= Beginning of Section =
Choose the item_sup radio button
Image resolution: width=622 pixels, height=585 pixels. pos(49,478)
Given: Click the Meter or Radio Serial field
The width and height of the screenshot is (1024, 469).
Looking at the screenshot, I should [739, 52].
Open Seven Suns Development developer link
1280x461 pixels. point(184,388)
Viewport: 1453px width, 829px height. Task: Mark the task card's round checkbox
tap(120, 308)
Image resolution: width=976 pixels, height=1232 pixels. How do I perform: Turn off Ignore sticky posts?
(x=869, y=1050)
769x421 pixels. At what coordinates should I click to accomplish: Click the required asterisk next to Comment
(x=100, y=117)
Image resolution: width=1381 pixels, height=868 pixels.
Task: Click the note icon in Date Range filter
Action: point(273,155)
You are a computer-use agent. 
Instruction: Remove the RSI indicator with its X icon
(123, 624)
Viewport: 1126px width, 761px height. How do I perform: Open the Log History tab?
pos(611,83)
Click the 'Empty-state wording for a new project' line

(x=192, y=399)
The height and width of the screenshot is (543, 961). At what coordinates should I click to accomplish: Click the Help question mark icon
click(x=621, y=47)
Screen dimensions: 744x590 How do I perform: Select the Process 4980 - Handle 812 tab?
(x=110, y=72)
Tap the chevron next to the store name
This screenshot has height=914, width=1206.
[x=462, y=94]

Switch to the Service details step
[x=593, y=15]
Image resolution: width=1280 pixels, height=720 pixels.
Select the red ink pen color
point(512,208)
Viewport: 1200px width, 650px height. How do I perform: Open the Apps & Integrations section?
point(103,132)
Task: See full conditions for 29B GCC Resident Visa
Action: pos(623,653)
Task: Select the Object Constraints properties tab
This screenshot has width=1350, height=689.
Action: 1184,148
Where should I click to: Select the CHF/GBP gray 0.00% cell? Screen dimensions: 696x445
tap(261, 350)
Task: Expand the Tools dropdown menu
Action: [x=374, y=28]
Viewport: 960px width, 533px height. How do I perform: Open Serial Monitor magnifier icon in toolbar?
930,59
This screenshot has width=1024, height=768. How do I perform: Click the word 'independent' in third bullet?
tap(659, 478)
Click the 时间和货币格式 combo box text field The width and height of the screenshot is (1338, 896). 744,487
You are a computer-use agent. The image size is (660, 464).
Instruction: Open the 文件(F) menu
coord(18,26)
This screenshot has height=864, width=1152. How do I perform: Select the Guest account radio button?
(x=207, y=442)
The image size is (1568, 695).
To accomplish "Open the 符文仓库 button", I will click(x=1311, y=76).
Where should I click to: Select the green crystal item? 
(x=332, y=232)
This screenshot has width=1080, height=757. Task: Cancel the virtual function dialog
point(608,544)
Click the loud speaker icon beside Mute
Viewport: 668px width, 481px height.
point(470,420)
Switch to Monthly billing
= End of Section =
= Task details =
All lines from the one that contains "Viewport: 960px width, 533px" to the end of the records above are to be copied exactly; leave out the rest.

= Written answer =
Viewport: 960px width, 533px height. How do I perform: Open Serial Monitor magnifier icon in toolbar?
930,59
This screenshot has width=1024, height=768. How do I perform: Click the word 'independent' in third bullet?
tap(659, 478)
Click the 时间和货币格式 combo box text field The width and height of the screenshot is (1338, 896). 744,487
You are a computer-use agent. The image size is (660, 464).
Instruction: Open the 文件(F) menu
coord(18,26)
This screenshot has height=864, width=1152. How do I perform: Select the Guest account radio button?
(x=207, y=442)
The image size is (1568, 695).
To accomplish "Open the 符文仓库 button", I will click(x=1311, y=76).
Where should I click to: Select the green crystal item? 
(x=332, y=232)
This screenshot has width=1080, height=757. Task: Cancel the virtual function dialog
point(608,544)
Click the loud speaker icon beside Mute
Viewport: 668px width, 481px height.
point(470,420)
Switch to Monthly billing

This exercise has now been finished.